BACKGROUND OF THE INVENTION 
1. Field of the Invention 
The present invention relates to a semiconductor memory device, and 
particularly to a pipeline control circuit of a semiconductor memory 
device that adopts an internal pipeline structure. 
2. Description of the Related Art 
With the increases in CPU speeds in recent years, the demand for 
higher-speed semiconductor memory devices has become more urgent. However, 
this demand has not been met due to physical limits to process 
miniaturization and the increase in chip size accompanying the trend to 
greater capacity. As one means of solving this problem, synchronous 
semiconductor memory devices having an internal pipeline structure have 
been proposed (For example, in Japanese Patent Laid-open No. 148692/86 
(Memory Devices), Japanese Patent Laid-open No. 67795/92 (Semiconductor 
Memory Device), and Japanese Patent Laid-open No. 232732/94 (Semiconductor 
Memory Device)). 
FIG. 1 is a circuit diagram showing one example of a semiconductor memory 
device of the prior art.
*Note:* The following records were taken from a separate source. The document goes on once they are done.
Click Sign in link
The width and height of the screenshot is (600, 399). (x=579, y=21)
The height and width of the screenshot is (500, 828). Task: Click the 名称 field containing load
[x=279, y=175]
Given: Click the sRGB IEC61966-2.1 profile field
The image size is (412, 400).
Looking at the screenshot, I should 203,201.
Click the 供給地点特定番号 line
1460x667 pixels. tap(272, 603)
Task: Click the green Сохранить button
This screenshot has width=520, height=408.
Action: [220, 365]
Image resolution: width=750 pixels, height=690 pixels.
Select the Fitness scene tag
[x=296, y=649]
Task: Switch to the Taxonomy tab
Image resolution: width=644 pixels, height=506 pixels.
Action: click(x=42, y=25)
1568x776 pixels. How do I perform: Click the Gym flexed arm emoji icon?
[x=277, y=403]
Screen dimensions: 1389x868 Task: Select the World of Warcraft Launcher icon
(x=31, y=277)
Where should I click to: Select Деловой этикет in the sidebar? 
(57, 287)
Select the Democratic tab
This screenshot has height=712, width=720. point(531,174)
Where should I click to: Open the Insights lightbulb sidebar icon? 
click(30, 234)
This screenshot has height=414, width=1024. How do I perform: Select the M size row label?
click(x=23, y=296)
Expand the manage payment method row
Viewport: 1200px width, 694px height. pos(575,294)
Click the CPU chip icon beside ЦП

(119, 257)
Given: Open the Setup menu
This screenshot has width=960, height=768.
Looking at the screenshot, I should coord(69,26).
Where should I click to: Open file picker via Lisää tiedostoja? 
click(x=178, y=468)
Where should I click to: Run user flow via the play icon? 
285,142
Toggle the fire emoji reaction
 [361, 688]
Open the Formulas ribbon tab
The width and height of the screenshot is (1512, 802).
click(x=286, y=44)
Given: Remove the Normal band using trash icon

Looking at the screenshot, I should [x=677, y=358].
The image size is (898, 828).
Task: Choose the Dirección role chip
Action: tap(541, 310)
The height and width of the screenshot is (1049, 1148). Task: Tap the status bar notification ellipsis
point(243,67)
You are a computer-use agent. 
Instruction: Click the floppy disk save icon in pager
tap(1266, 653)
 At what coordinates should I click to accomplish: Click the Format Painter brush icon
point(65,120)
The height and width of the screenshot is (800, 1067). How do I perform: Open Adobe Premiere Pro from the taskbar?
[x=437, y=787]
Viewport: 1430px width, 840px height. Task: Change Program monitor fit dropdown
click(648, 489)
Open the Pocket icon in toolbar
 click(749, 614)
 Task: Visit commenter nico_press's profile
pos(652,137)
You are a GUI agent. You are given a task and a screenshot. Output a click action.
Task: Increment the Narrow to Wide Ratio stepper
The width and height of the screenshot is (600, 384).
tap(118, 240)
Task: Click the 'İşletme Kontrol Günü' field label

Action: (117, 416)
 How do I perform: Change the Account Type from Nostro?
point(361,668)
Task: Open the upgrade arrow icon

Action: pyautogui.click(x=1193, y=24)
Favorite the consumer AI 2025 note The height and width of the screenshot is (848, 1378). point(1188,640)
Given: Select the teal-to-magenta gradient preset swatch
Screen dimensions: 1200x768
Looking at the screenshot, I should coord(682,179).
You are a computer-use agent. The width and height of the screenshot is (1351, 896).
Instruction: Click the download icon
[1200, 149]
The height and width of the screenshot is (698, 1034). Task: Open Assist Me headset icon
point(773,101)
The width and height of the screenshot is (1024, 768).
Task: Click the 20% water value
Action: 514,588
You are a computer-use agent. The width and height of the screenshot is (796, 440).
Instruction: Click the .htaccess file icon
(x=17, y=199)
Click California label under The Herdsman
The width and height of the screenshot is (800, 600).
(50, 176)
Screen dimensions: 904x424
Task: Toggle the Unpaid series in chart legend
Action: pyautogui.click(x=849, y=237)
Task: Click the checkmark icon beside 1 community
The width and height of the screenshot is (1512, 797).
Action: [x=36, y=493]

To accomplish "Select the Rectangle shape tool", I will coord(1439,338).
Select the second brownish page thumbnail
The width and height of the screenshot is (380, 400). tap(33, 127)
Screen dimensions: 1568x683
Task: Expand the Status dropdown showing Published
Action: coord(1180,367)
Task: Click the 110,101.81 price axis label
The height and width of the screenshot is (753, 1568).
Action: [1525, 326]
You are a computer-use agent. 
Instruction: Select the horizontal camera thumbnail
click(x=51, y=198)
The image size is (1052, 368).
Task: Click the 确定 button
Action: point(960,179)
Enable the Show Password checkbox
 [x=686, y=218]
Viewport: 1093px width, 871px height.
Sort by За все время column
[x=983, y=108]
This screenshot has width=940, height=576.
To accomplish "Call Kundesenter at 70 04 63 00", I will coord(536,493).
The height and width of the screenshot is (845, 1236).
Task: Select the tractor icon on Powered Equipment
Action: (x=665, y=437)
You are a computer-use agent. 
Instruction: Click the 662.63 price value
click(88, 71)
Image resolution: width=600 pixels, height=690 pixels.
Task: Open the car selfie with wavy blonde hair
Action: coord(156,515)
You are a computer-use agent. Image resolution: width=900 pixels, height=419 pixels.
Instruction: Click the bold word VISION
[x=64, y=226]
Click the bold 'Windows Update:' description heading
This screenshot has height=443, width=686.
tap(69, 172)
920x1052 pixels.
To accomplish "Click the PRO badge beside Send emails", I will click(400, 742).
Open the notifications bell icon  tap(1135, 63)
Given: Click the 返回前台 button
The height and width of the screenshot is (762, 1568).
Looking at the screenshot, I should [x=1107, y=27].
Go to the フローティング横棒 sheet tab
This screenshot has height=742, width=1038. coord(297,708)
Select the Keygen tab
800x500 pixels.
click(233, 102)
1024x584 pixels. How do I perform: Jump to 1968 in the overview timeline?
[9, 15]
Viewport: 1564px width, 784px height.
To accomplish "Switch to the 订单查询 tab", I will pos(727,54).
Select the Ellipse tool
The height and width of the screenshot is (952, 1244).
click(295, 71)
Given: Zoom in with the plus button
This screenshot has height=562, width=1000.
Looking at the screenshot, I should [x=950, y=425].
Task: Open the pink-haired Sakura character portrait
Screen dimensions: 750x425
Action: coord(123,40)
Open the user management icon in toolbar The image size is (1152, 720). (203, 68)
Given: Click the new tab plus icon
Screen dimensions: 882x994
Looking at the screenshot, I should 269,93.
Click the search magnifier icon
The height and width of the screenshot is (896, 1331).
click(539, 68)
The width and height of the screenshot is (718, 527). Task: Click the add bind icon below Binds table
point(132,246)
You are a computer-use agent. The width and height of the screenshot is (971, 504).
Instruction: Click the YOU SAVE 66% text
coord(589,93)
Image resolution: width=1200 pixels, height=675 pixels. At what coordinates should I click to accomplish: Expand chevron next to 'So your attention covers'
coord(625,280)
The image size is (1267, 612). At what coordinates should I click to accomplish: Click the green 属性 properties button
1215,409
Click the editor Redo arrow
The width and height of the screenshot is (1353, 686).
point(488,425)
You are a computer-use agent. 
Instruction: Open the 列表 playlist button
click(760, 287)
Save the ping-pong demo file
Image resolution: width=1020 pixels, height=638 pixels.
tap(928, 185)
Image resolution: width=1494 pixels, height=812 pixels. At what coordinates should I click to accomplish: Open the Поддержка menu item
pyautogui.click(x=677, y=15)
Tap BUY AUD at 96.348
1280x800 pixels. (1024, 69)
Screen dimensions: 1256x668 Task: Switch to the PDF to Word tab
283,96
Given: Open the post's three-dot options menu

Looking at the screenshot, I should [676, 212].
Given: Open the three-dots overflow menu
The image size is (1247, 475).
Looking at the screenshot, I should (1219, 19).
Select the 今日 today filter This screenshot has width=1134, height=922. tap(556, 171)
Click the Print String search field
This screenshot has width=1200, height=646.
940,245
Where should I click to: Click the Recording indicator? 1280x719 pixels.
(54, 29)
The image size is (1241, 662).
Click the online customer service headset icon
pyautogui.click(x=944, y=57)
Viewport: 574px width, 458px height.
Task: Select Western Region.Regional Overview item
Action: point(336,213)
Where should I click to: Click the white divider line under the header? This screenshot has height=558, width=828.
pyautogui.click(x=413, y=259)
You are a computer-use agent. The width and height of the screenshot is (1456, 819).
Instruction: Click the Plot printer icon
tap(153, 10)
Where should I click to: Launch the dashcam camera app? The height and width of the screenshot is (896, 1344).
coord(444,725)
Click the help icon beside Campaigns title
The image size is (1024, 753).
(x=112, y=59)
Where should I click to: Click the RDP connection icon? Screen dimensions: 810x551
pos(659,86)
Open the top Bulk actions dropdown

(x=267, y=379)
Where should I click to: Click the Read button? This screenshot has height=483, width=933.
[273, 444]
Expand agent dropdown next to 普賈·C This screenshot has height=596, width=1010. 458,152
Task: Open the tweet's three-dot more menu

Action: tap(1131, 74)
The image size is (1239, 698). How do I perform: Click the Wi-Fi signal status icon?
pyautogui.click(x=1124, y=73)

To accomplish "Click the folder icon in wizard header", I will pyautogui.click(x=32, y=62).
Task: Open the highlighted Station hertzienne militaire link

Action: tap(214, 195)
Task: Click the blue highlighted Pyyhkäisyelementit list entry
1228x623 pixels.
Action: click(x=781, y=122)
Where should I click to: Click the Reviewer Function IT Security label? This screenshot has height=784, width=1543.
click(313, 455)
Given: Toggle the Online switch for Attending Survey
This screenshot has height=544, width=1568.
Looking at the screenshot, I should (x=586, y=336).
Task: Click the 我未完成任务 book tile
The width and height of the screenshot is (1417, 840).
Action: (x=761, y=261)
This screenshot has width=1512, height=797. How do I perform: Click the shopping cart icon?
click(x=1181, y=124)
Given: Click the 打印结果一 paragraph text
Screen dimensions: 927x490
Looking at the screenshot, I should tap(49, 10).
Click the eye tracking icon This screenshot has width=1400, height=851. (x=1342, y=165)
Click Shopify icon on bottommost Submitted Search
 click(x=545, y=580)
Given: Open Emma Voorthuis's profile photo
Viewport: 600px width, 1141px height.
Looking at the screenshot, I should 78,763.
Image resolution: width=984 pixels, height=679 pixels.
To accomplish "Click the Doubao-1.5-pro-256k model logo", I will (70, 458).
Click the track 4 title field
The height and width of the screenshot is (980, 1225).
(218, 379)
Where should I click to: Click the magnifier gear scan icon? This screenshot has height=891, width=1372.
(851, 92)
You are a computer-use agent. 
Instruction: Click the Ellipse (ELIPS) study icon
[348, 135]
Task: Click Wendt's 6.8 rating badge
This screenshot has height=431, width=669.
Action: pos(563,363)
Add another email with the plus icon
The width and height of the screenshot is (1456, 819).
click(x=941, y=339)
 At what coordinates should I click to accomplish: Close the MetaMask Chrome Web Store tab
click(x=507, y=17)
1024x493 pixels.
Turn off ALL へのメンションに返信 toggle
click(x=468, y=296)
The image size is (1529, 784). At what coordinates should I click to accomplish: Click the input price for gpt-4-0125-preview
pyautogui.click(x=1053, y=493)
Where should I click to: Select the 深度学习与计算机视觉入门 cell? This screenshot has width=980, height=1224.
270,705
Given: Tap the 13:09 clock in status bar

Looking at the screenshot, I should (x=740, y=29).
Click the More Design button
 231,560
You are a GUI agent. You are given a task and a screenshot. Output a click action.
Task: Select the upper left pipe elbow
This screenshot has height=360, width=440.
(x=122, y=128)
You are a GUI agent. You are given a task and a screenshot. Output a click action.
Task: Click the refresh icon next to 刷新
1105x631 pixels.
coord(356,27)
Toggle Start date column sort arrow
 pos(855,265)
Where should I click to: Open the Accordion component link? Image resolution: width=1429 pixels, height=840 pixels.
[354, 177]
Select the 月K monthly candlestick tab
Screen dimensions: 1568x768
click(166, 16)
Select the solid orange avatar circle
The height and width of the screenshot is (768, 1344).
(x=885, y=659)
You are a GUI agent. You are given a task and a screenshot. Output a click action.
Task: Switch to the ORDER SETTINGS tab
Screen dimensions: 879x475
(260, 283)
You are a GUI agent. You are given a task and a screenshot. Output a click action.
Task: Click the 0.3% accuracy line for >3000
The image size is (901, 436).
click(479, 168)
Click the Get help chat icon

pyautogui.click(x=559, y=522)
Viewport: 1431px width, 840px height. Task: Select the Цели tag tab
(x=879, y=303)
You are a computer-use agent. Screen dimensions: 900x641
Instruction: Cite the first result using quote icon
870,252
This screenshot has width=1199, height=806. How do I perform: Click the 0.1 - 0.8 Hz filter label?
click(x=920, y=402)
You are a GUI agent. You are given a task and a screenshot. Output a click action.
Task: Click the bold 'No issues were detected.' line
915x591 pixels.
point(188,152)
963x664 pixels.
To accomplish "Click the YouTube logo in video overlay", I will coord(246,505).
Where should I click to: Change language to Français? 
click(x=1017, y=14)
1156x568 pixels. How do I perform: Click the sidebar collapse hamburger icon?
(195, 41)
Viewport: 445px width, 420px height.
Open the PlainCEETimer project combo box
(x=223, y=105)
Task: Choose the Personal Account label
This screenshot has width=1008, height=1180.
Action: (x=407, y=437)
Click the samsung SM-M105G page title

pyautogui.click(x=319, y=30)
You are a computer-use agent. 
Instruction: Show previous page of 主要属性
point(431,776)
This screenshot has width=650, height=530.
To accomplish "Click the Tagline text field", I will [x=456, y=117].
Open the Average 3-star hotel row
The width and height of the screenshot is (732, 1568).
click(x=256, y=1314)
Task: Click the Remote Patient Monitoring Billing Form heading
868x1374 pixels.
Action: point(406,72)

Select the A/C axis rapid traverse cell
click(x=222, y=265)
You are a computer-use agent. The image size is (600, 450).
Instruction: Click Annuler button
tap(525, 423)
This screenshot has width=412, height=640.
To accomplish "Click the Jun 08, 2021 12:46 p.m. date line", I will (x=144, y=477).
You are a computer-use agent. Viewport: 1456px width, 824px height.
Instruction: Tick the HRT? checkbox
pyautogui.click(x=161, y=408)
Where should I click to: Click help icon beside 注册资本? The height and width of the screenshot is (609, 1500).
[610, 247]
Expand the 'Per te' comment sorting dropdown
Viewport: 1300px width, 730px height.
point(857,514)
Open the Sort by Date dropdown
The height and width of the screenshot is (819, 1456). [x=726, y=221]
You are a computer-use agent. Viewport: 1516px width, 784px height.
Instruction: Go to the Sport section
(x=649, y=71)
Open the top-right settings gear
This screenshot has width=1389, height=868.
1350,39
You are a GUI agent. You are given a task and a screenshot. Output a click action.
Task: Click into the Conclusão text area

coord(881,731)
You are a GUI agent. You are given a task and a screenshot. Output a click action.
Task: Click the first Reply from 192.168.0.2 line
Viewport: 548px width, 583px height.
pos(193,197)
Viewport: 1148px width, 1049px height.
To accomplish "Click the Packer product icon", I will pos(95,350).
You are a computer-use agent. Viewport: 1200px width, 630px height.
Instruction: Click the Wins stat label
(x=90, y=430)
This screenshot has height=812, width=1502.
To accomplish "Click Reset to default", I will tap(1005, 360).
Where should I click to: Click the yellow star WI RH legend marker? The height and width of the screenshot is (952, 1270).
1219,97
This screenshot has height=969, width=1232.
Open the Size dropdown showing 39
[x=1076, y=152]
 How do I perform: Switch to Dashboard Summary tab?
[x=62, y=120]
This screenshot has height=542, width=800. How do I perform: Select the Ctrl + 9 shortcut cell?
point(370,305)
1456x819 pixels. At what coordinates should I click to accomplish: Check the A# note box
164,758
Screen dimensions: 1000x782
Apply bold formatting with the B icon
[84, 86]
This prior-art semiconductor memory device is 
constructed from: 
a plurality of input circuits 1 having address terminals ADD; 
a plurality of input circuits 2-5 having input terminals RASB, CASB, WEB, 
CSB, respectively; 
input circuit 6 having an external clock signal CLK; 
sync-signal generation circuit 7 (first sync-signal generation circuit) 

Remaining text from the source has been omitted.